— BEGIN —

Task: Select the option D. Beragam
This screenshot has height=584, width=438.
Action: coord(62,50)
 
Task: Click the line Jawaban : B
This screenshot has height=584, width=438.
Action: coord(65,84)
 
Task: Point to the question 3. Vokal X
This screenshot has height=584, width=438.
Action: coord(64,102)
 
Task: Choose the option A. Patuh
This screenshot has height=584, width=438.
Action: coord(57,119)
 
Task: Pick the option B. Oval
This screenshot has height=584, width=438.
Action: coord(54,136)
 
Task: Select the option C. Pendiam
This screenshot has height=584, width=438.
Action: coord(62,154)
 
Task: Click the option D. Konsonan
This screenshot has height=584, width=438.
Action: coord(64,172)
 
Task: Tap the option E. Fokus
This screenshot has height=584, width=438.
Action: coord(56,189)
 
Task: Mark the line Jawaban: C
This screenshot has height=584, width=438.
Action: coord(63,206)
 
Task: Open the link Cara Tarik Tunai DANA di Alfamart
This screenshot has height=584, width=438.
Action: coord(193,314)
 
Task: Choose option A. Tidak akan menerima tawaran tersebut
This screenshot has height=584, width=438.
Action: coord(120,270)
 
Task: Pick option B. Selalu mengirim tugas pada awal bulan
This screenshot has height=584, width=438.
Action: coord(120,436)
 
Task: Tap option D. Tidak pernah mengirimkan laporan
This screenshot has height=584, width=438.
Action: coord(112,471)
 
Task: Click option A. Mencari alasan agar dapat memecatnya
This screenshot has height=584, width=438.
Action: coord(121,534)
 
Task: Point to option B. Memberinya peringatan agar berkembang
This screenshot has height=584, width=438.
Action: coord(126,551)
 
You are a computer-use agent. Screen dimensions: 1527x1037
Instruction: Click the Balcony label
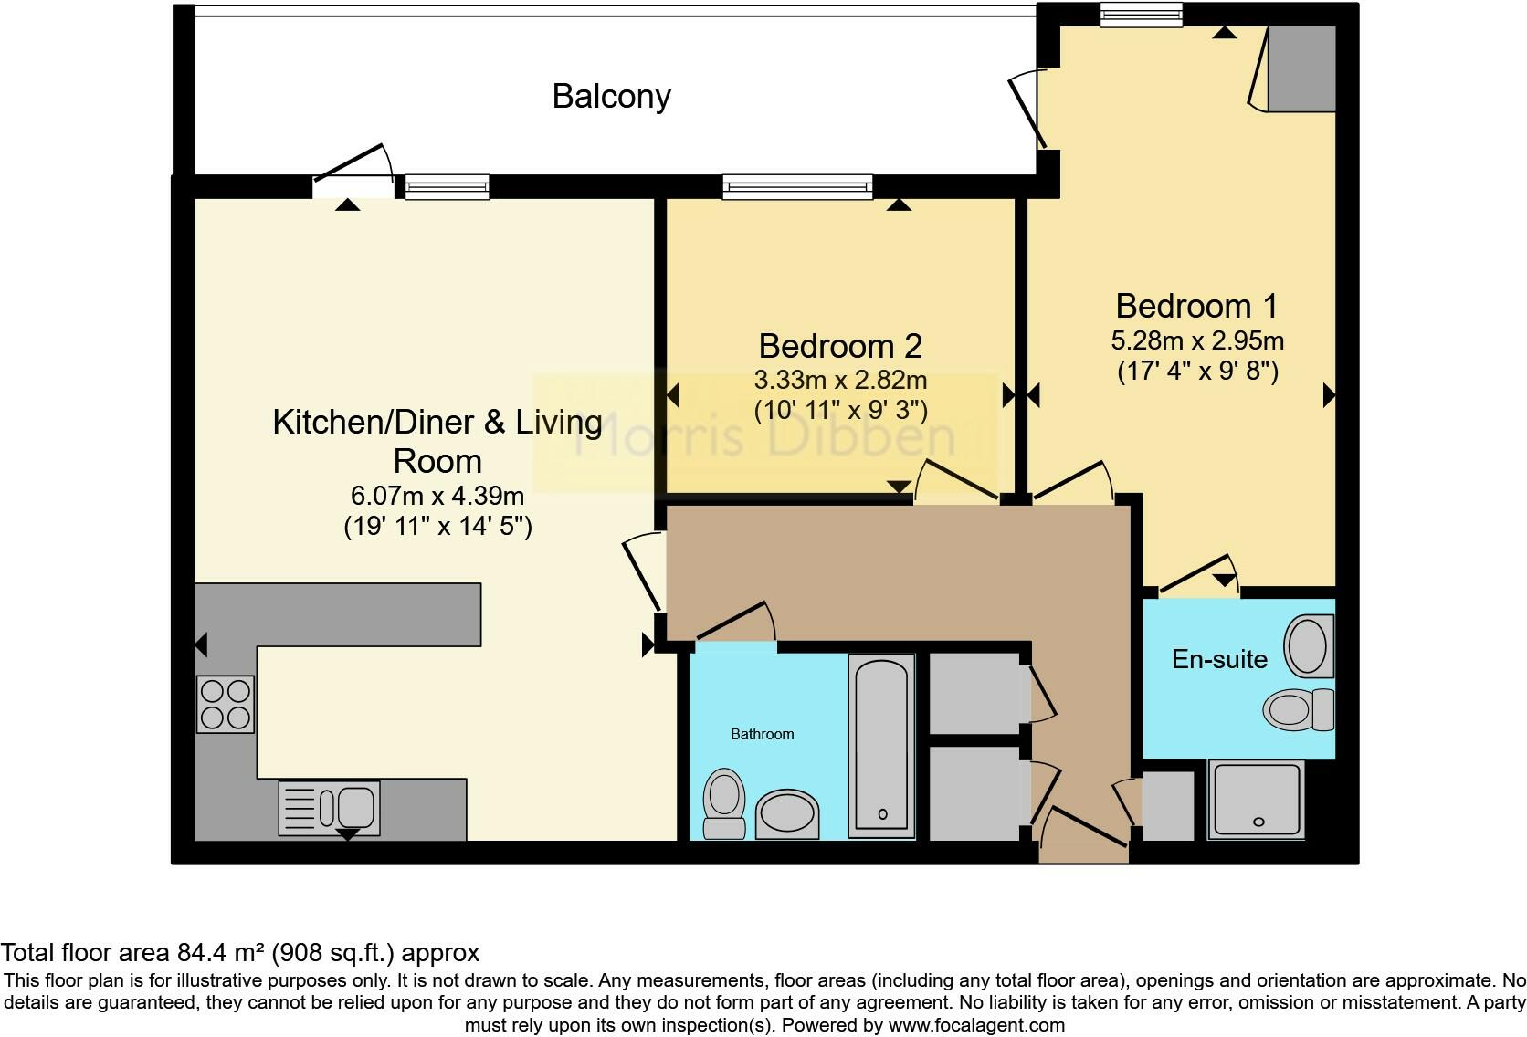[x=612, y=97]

— END —
— BEGIN —

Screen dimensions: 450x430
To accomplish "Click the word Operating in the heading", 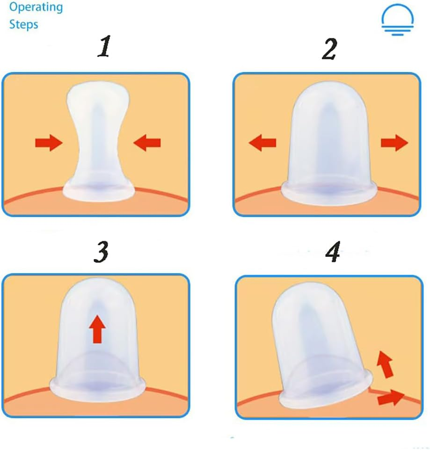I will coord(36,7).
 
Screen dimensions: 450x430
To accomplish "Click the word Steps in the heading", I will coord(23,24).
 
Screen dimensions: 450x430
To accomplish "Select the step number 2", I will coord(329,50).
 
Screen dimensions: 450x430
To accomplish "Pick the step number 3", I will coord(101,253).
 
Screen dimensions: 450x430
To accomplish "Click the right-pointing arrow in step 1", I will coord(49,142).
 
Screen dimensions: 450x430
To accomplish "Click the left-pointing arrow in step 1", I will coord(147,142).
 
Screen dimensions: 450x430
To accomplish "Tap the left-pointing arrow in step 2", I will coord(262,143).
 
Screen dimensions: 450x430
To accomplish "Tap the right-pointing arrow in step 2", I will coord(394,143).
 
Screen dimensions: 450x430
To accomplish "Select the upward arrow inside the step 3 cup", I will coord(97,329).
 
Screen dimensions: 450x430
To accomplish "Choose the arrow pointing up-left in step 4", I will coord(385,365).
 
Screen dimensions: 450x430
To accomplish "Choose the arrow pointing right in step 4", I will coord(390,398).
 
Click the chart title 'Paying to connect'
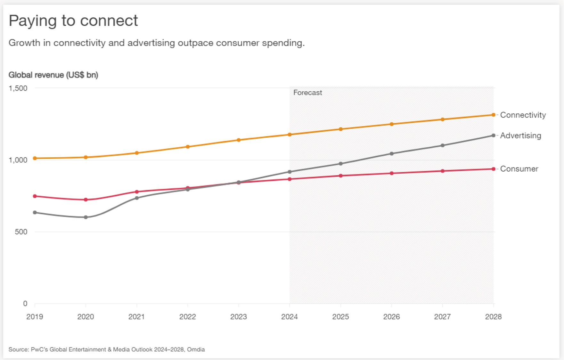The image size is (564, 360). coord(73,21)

— END —

Please reproduce the material starting with the line containing "Task: Tap option" and going on through the line containing "Action: coord(126,551)", requests included, multiplying every coordinate in the answers by 0.75 and rounding to whole numbers, with halves rounded up. Return only those lines.

Task: Tap option D. Tidak pernah mengirimkan laporan
This screenshot has height=584, width=438.
Action: coord(84,353)
 
Task: Click option A. Mencari alasan agar dapat memecatnya
This screenshot has height=584, width=438.
Action: coord(91,401)
 
Task: Point to option B. Memberinya peringatan agar berkembang
This screenshot has height=584, width=438.
Action: coord(95,413)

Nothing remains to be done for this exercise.